On the other hand, it is enormously frustrating for them:

 

·        Forced technology transfer – creating competitors

·        Rule of law issues – theft of company

·        IP theft

·        Access difficulties if your product is not one they’re particularly interested in.  (selective capitalism) 

·        Exchange rate imbalances

 

·        In short, the Chinese don’t make the relationship easy, and the business community often finds itself in the awkward position of opposing Congressional attempts to “fix” the problems – like last year’s Schumer-Graham amendment – knowing that the concern Congress is trying to address is a legitimate one. 

 

B.  Integrating the domestic and the foreign

 

We are also not very good at understanding what is going on inside China and, more importantly, how that affects its growth and its relations with us.  My own colleagues on the China Commission, for example, tend to assume an invariable upward growth trajectory which ignores the very real internal contradictions the regime faces. 

 

C.  China’s future

 

  • In that regard and to oversimplify, there are two general theories on China’s economic future – and a new third one – that their economic policies will succeed and lead to –political liberalization as well; or their internal strains will become so great that they will implode.  Those strains include: 

o       A government with little legitimacy or inherent credibility maintaining itself by repression and on the strength of its economic growth policies, which will not last forever, no matter how successful they are right now.

 

o       The obligations China has undertaken to integrate itself into the WTO and the Western economic system, which will impose tremendous social, regional, and economic pressures.

 

o       The absence of a rule-of-law tradition and corruption-free bureaucracy, which are fundamental requirements for operating successfully in a globally integrated world, and which will ultimately drive people and money away, particularly in the face of new competition from India.  If there is no consistent, effective means of seeking redress, investors ultimately go elsewhere, probably India,  no matter how attractive the market.

 

o       A related concern is the growing view that corruption is systemic and not a problem that can be solved through the usual Chinese approach of a national campaign and a few arrests.  Party members retain status in their communities through a network of favors and interventions.  Take that away and you ultimately take away the reason why people tolerate the Party.

 

Jim Mann has recently propounded a third theory – that China will be able to continue its economic liberalization indefinitely without experiencing political change.  This is currently a topic of analysis and debate in Washington.

 

  • We may not know for years how this is going to turn out.  And, in fact, the truth is usually somewhere in the middle.  Their internal problems are serious and getting worse, and the government has not been consistently skillful in dealing with them.  At the same time, many Chinese believe in stability more than they believe in democracy.  That may change somewhat as the older generation dies off, but we cannot realistically expect any scenario that will lead to Western-style democracy. 
     
  • Even so, the United States can influence the outcome in a number of ways, though perhaps not in the way the current Administration thinks.  Demands for democracy, for example, will fall on deaf ears, and requests for cooperation with our goals in Iraq, Iran, North Korea, or elsewhere will be firmly subordinated to Chinese views about what is in their interest, not ours, although it is also true that their interests do sometimes coincide with ours.
     
  • What we can do, however, is help build rule-of-law, insist on WTO compliance, help with IP protection, and work, in the process, for the development of a more accountable government.  That is called engagement, and we do it in significant part via a U.S. business presence in China maintaining Western business practices and standards.  
     
  • It is also this Administration’s policy – so far – just as it was the last one’s.  That is important to the business community because it is losing patience with China on the trade front for the reasons I cited..  American companies were initially willing to forgive a lot in the interest of accessing an incredibly large market, and they showed considerable patience following WTO accession in waiting for the Chinese to fulfill their commitments.  However, those days are going.  Too many companies have experienced too many problems.  

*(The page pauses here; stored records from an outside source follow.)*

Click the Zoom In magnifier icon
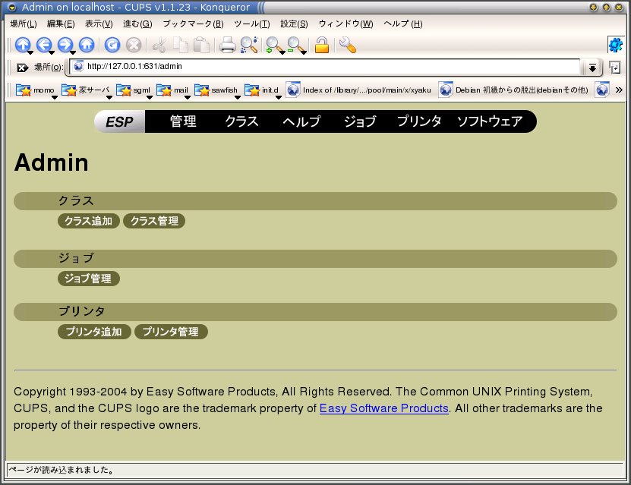 coord(273,45)
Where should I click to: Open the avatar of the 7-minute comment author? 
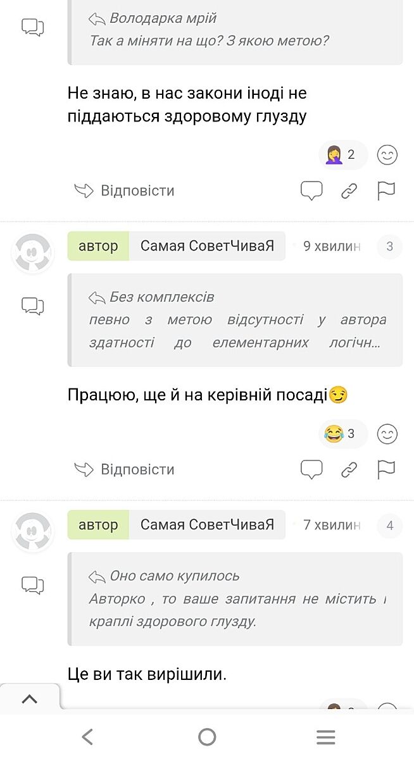(x=32, y=531)
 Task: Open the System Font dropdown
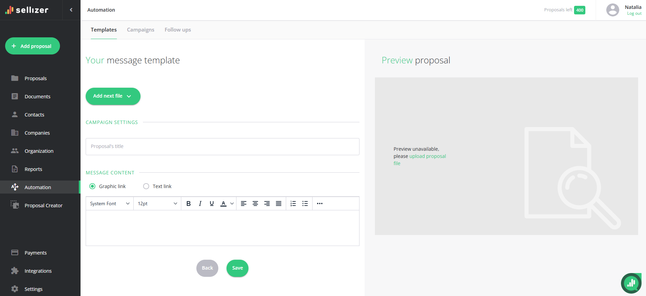coord(110,204)
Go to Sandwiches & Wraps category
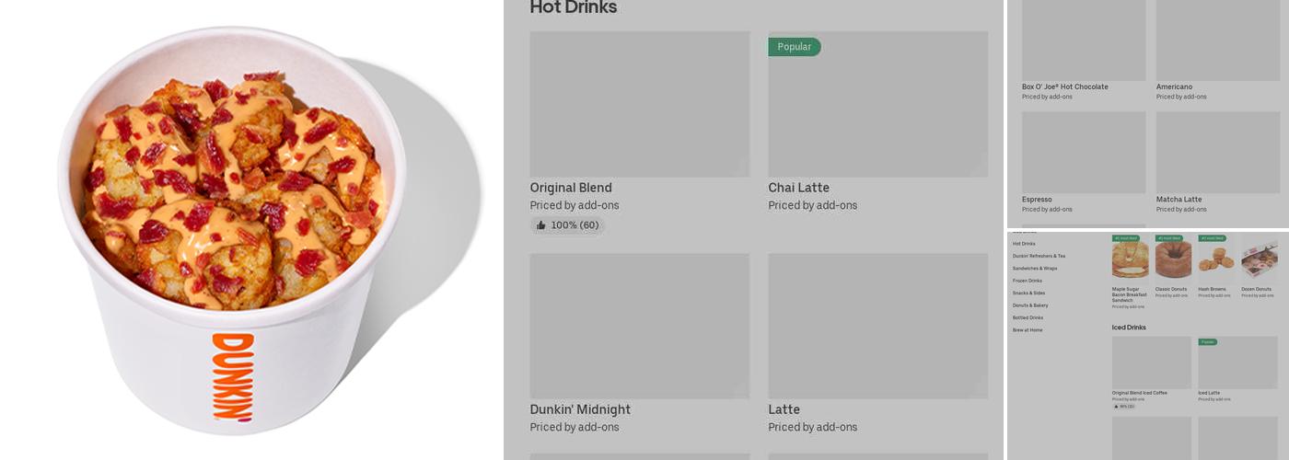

·        While companies have not joined labor and others in supporting protectionist legislation – and will not – they are impatient for meaningful change and annoyed at the new problems they are encountering.

 

  • On the slightly better news front, there is evidence that our call for China to become a “responsible stakeholder” — based on the idea that their exposure to the West would give them a stake in global stability, promote their own growth and prosperity, and through that help them become a responsible actor on the international scene — has caught Chinese attention and precipitated debate there over what it means, particularly among those who are, at their end, trying to figure out what “Peaceful Rise” means.

 

 

The U.S. Response

 

  • Just as China has several paths, so do we.  On the one hand, we can overreact to current problems in ways that will make the long term situation worse.  The primary danger comes from the Congress, which has only blunt tools to work with.  Most of them do not want something stupid enacted, but they are unwilling politically to be perceived as not doing anything.  The proposals most likely to pass this year include making nonmarket economies eligible for countervailing duty complaints and making currency manipulation or imbalance a countervailable subsidy.

 

  • The other danger of overreaction comes from an Administration which is showing growing signs of paranoia about China from a security perspective.  There are now pending 4 separate proposed regulatory changes – three from Commerce and one from Defense – which will have a serious adverse effect on high tech trade with China and on continuing use of Chinese employees in American companies, particularly defense contractors, and on Chinese students seeking to study in the Unite States.

 

  • That latter issue is particularly important.  We trade with China; we invest in China; we visit China.  And vice versa.  But the biggest “gift” we have given China is the education of thousands of its brightest students – over 60,000 are here right now — many of whom have returned to help their country grow, taking with them Western standards and values that may ultimately produce social and political change in China.  And, many of them stay here and contribute to our intellectual base.  I think this is win-win whether they stay or go, but that’s not a view shared by everyone. 

 

  • These regulations suggest a turning of the tide within the Administration in favor of those see security as our paramount consideration, many of whom regard military conflict with China inevitable.  It’s ironic, of course, that the Chinese have their own blue team.  Perhaps the goal of both our foreign policies should be to ensure that neither side’s blue team takes over.

 

  • The dilemma of the paranoid is that they can complain all they want about what’s happening, but they have precious few means of stopping it.  Are we going to stop trading with China?  Pull our investment out?  Evict their students from our universities and cause the schools a budget crisis in the process, not to mention the long term damage it would do to our ability to innovate?

 

  • These are unlikely steps.  China is, after all, the world’s largest market, and those who think the US can be the world’s greatest military power without simultaneously being the greatest economic power, need a refresher course in economics and globalization, so they understand why closing ourselves off cannot enhance our competitiveness and innovative capabilities.

 

  • Instead of paranoia, the real policy response should not be what to do to China but rather what to do in the United States.

 

  • Approaching the problem that way actually gives us some answers.  If you have an adversary, or a competitor – and we have defined China as one or the other – then the critical strategic issue is maximizing the military and technological gap between us – staying as far in front of them as we can.  You do that two ways –holding them back or running faster than they are.  Holding them back isn’t working too well and, in truth, cannot work very well.  It is far better to spend our time making sure we are running faster.  And that means looking more closely at our own declining competitiveness and developing policies to address it.   That means taking care of victims; incentives to stay here; running faster (high tech R&D support), but that’s another speech.